Cleaning and Disinfection of Equipment and Environmental Surfaces

  • All used medical equipment must be cleaned and then disinfected or sterilized as appropriate prior to use on another patient.
  • Equipment that enters sterile tissues, including the vascular system is referred to as a critical device and must be sterilized after cleaning.
  • Equipment that comes in contact with non-intact skin or mucous membranes but does not penetrate them is referred to as a semi-critical device and requires high level disinfection after cleaning.
  • Equipment that touches only intact skin and not mucous membranes, or does not directly touch the patient is referred to as a non-critical device and requires low level disinfection after cleaning.
  • Single-use items must be discarded after use and never be reprocessed. 
 

Glossary

*Body fluids: blood, vomit, stool, semen, vaginal fluid, urine, CSF, peritoneal fluids, pleural fluids, droplets from coughing or sneezing, except sweat, regardless of whether or not they contain visible blood.

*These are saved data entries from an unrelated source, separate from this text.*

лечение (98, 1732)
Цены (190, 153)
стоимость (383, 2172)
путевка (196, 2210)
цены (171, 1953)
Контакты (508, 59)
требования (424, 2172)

*Mucous membranes: lining of the eyes, nose and mouth.

*Non-intact skin: open lesions, and dermatitis.

 

References

Public Health Ontario. Ministry of Health and Long-Term Care of Ontario. Routine practices and additional precautions in all health care settings.  November 2012
http://www.publichealthontario.ca/en/eRepository/RPAP_All_HealthCare_Settings_Eng2012.pdf

Public Health Ontario. Ministry of Health and Long-Term Care of Ontario. Best practices for hand hygiene in all health care settings. April 2014
http://www.publichealthontario.ca/en/eRepository/2010-12%20BP%20Hand%20Hygiene.pdf

Public Health Ontario. Ministry of Health and Long-Term Care of Ontario. Best practices for cleaning, disinfection and sterilization of medical equipment/devices. May 2013.
http://www.publichealthontario.ca/en/eRepository/PIDAC_Cleaning_Disinfection_and_Sterilization_2013.pdf

 

Endnotes

1. Centers for Disease Control and Prevention, 1998.

2. This includes precautionary measures required by hospitals and other health-care institutions where physicians work.

3. If a physician has received the hepatitis B vaccine and is immune, the physician will have antibody to hepatitis B surface antigen (anti-HBsAg).

4. This includes physicians who perform or assist in performing procedures that may become exposure-prone (for example, a laparoscopic procedure that may convert to an open procedure) and also includes physicians who have the potential to perform or assist in performing exposure prone procedures in the course of providing day-to-day care even though they may not be currently performing them.

5. This applies to new registrants (including physicians who perform or assist in performing exposure prone procedures in other jurisdictions), physicians who will begin performing or assisting in performing exposure prone procedures as part of their educational training, and physicians who are changing their scope of practice or re-entering practice.  Physicians may wish to consult the Ensuring Competence: Changing Scope of Practice and/or Re-entering Practice policy for more general guidance on these topics.

6. This document is available at: https://www.oha.com/Documents/Blood%20Borne%20Diseases%20Protocol%20(November%202018).pdf

7. Physicians are advised to contact the College’s Physicians Advisory Service at 416-967-2606; Toll Free: 1-800-268-7096 Ext.606

8. This includes physicians who wish to perform or assist in performing procedures that may become exposure-prone (for example, a laparoscopic procedure that may convert to an open procedure) and also includes physicians who will have the potential to perform or assist in performing exposure prone procedures in the course of providing day-to-day care even though they may not be currently performing them.